Polacy z brązowym medalem
Polscy skoczkowie zdobyli brązowy medal MŚ w konkursie drużynowym, rozegranym na dużej skoczni w Predazzo. Naszą drużynę, w składzie Maciej Kot, Piotr Żyła, Dawid Kubacki i Kamil Stoch, wyprzedzili tylko Austriacy i Niemcy.
Przez chwilę wydawało się, że Polacy zakończyli rywalizację na pechowym, czwartym miejscu. Doszło jednak, do kuriozalnej pomyłki sędziów. Jury skorygowało wyniki konkursu po dopatrzeniu się błędu w ocenie skoku Andersa Bardala z pierwszej serii.

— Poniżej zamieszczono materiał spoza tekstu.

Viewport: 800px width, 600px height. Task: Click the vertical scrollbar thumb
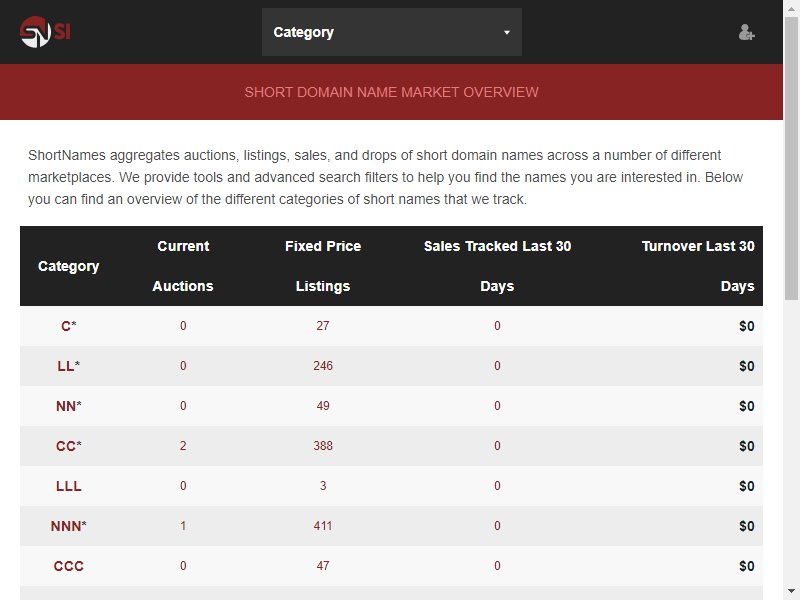coord(791,158)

Do noty doliczono mu dodatkowe punkty za skrócony rozbieg, gdy w rzeczywistości skakał z tej samej belki, co inni w jego grupie.
Po weryfikacji rezultatów Polska awansowała na trzecie miejsce, a Niemcy, którzy mieli wynik lepszy zaledwie o 0,8 pkt od naszych reprezentantów, na drugie. Norwegia spadła tuż za podium.
Polska dwukrotnie w sobotnim konkursie awansowała na trzecią pozycję, w tym raz wskutek decyzji jury po zakończeniu zawodów. Za pierwszym razem zapewnił jej to Piotr Żyła, który w drugiej grupie serii finałowej uzyskał 126 m i zepchnął na czwartą lokatę Norwegów.
W ostatniej grupie biało – czerwoni postawili wszystko na jedną kartę. Stoch skoczył z obniżonego rozbiegu i uzyskał 130 m. Nadzieje na medal odżyły. Niemiec Freitag osiągnął pół metra mniej, ale z wyższej belki. Po podliczeniu not za styl i punktów za wiatr okazało się, że podopieczni austriackiego trenera Wernera Schustera są lepsi od zawodników Łukasza Kruczka o 0,8 pkt.
Później jednak rozczarowanie i żal Polaków przerodziły się w zaskakującą radość z historycznego sukcesu.
Polski zespół na podium MŚ stanął po raz pierwszy. To trzeci medal naszych reprezentantów podczas odbywających się w Val di Fiemme MŚ w Narciarstwie Klasycznym. Wcześniej złoto w konkursie indywidualnym wywalczył Stoch, a srebro w biegu na 30 km techniką klasyczną zdobyła Justyna Kowalczyk.